Johnson Space Center, Houston, TX
(Phone: 281/483-5111)

NOTE TO EDITORS: N99-19

NEUROLAB TEAM TO DISCUSS RESULTS, POTENTIAL HEALTH


BENEFITS

Scientists and astronauts will gather in Washington this week


to discuss space research that may lead to better treatments for
patients suffering from Alzheimer's disease, motion sickness,
balance disorders, insomnia and other ailments.

Media representatives are invited to attend the symposium.


To schedule an interview with Neurolab researchers, reporters
should contact Renee Juhans at 202/358-1712.

More than 20 researchers will present the latest findings


from last year's Neurolab space shuttle mission at a symposium on
April 14-16 at the National Academy of Sciences, 2101 Constitution
Avenue NW, Washington, DC. Members of the Neurolab crew also will
share their unique perspective on the mission and provide their
view of the science results.

Neurolab, NASA's contribution to the Decade of the Brain,


focused on expanding understanding of the brain and the central
nervous system. Its disciplined and focused studies show a strong
promise for improving life on Earth. The following selected
findings represent a few examples of the knowledge that will
evolve from the mission:

* Alzheimer's disease and epilepsy. Patients suffering from


Alzheimer's disease and epilepsy may benefit from knowledge gained
from a study that looked at how the brain maintains a sense of
direction. For example, if you have parked your car in the center
of town and then walked several blocks to run errands, how do you
find your way back to the car? By retracing your steps (path
integration)? By remembering the trees, shops and parks you
passed on the way (landmark navigation)? Alzheimer's disease and
epilepsy are fundamentally linked to damage to the hippocampus
area of the brain. Information from Neurolab on how this region
of the brain processes spatial and navigational information may
lead to improved strides in the fight against these disorders.

* Brain Injuries. The human brain has an innate


understanding of how the world works, which allows it to
anticipate movements and allows us to react appropriately. For
example, when a ball is thrown toward you, your brain interprets
the speed and location of the ball and commands your arm into a
position to catch it. People whose brains have been damaged by
injury or illness lack this innate knowledge. During the Neurolab
Ball Catch experiment, the astronauts' brains had to readapt to
the change in the speed of a ball no longer controlled by gravity.
The results from this study should lead to new diagnostic and
rehabilitation tools to help people with brain injuries.
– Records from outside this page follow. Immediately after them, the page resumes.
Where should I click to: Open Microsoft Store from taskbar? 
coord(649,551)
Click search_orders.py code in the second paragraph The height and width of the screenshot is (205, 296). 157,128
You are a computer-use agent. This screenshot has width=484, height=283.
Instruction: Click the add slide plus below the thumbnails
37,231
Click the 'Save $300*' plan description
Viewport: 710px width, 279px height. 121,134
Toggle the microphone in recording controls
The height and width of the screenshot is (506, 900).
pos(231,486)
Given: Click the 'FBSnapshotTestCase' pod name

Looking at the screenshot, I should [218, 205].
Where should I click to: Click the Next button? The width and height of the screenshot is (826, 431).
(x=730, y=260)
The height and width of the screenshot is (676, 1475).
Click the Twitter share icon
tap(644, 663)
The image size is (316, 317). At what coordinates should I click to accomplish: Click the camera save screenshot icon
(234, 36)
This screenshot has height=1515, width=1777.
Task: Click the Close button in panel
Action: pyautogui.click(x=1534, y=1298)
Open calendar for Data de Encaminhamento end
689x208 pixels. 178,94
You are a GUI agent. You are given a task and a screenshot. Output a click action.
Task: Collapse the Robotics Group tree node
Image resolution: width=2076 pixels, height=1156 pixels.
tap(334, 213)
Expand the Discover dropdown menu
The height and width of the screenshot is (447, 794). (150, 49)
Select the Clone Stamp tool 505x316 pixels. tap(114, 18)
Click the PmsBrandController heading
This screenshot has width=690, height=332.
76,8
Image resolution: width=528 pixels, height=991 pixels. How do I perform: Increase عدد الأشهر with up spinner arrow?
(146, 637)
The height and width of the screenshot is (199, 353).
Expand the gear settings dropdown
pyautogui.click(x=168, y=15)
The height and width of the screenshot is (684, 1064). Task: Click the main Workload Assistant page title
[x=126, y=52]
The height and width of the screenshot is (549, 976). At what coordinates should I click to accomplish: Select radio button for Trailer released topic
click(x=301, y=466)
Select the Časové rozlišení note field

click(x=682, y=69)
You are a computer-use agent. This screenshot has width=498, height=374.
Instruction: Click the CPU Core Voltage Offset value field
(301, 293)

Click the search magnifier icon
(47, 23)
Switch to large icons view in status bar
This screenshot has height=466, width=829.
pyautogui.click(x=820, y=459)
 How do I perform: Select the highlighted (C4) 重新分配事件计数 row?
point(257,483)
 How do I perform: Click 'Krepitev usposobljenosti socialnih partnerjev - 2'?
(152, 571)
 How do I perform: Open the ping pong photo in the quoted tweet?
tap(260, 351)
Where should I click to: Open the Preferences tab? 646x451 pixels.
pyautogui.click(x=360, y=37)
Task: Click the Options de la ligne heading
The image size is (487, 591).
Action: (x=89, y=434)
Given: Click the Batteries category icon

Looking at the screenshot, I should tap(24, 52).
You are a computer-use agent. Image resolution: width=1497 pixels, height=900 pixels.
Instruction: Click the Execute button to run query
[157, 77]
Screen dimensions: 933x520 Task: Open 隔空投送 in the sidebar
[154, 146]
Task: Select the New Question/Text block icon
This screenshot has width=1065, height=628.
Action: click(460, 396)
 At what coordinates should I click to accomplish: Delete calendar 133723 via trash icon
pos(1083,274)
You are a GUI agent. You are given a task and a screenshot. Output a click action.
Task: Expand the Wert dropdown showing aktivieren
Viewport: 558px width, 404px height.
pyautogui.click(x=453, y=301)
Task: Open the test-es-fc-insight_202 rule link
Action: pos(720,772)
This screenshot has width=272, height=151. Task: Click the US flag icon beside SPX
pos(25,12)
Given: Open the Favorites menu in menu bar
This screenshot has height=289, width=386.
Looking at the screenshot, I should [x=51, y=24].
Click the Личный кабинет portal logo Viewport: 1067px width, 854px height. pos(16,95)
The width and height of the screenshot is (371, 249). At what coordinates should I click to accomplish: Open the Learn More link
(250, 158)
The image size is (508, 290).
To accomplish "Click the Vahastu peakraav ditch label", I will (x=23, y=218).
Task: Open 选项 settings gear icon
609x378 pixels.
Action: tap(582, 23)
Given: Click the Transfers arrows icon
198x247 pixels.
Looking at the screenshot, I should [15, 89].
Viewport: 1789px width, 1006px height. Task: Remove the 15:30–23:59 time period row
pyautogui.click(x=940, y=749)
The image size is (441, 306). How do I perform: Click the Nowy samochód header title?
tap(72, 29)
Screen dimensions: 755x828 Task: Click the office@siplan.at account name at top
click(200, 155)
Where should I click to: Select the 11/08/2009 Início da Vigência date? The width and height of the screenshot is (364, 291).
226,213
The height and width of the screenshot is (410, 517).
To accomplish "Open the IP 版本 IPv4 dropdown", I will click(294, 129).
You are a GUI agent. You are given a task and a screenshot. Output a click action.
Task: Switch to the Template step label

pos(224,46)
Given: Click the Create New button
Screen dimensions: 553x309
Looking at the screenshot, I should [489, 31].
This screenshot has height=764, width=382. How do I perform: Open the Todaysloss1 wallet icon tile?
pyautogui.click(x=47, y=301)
* Muscle Atrophy. Aging or illness can cause muscles to


waste, or atrophy. Investigations have found that young animals
need normal weight-bearing activity, such as walking or running,
to establish muscle growth. In addition, a particular thyroid
hormone is required to stimulate muscles to move, allowing us to
run and walk. Studies conducted during Neurolab indicate that a
natural reduction in this hormone, which occurs during aging, may
play a key role in the wasting of muscle. This information may
help develop preventive measures to benefit those who suffer from
muscle atrophy.

* Sleep Deprivation or Disruption. On Earth and in space,


some people suffer from sleep deprivation or disruption. Sleep
studies conducted during Neurolab are expected to benefit not only
astronauts but also others who have trouble sleeping, including
shift workers, the elderly and people traveling across time zones.
Data from the studies will provide insight into the causes of
sleep disruption and whether melatonin could be an effective sleep
aid.

More information is available on the World Wide Web at URL:

http://lsda.jsc.nasa.gov/neurolab/symposium/contact.html

Neurolab investigations were carried out during a 16-day


mission in April and May 1998 aboard Space Shuttle Columbia. This
research was supported by the National Institutes of Health, the
Office of Naval Research, the National Science Foundation, the
Spanish Ministry of Education and Culture and the Canadian,
European, French, German and Japanese space agencies.